"""
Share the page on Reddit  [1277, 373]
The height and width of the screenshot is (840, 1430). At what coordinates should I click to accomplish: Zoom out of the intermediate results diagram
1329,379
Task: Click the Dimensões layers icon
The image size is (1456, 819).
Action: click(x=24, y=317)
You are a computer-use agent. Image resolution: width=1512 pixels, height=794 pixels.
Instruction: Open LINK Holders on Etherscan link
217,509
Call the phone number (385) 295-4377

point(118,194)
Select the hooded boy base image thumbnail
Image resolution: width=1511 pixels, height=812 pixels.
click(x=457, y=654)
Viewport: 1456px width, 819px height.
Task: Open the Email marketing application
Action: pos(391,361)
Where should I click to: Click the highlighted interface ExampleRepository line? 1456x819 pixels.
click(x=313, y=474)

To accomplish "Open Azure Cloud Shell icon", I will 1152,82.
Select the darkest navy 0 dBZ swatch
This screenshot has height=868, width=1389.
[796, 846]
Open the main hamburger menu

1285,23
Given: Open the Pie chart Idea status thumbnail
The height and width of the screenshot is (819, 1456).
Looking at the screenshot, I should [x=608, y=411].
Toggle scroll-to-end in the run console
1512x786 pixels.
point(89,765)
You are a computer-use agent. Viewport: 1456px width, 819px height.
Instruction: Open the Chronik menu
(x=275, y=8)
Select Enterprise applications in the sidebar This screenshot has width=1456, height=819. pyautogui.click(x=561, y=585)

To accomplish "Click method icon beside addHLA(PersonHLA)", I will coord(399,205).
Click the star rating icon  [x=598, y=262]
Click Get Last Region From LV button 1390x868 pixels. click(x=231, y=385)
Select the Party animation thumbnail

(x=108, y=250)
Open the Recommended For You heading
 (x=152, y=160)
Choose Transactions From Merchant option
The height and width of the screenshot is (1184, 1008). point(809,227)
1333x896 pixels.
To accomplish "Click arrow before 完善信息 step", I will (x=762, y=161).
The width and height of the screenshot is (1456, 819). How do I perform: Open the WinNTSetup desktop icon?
"""
| INSTRUCTIONS TO FOLLOW |
Without leaving anything out, repeat the data exactly.

| EXERCISE ANSWER |
Share the page on Reddit  [1277, 373]
The height and width of the screenshot is (840, 1430). At what coordinates should I click to accomplish: Zoom out of the intermediate results diagram
1329,379
Task: Click the Dimensões layers icon
The image size is (1456, 819).
Action: click(x=24, y=317)
You are a computer-use agent. Image resolution: width=1512 pixels, height=794 pixels.
Instruction: Open LINK Holders on Etherscan link
217,509
Call the phone number (385) 295-4377

point(118,194)
Select the hooded boy base image thumbnail
Image resolution: width=1511 pixels, height=812 pixels.
click(x=457, y=654)
Viewport: 1456px width, 819px height.
Task: Open the Email marketing application
Action: pos(391,361)
Where should I click to: Click the highlighted interface ExampleRepository line? 1456x819 pixels.
click(x=313, y=474)

To accomplish "Open Azure Cloud Shell icon", I will 1152,82.
Select the darkest navy 0 dBZ swatch
This screenshot has height=868, width=1389.
[796, 846]
Open the main hamburger menu

1285,23
Given: Open the Pie chart Idea status thumbnail
The height and width of the screenshot is (819, 1456).
Looking at the screenshot, I should [x=608, y=411].
Toggle scroll-to-end in the run console
1512x786 pixels.
point(89,765)
You are a computer-use agent. Viewport: 1456px width, 819px height.
Instruction: Open the Chronik menu
(x=275, y=8)
Select Enterprise applications in the sidebar This screenshot has width=1456, height=819. pyautogui.click(x=561, y=585)

To accomplish "Click method icon beside addHLA(PersonHLA)", I will coord(399,205).
Click the star rating icon  [x=598, y=262]
Click Get Last Region From LV button 1390x868 pixels. click(x=231, y=385)
Select the Party animation thumbnail

(x=108, y=250)
Open the Recommended For You heading
 (x=152, y=160)
Choose Transactions From Merchant option
The height and width of the screenshot is (1184, 1008). point(809,227)
1333x896 pixels.
To accomplish "Click arrow before 完善信息 step", I will (x=762, y=161).
The width and height of the screenshot is (1456, 819). How do I perform: Open the WinNTSetup desktop icon?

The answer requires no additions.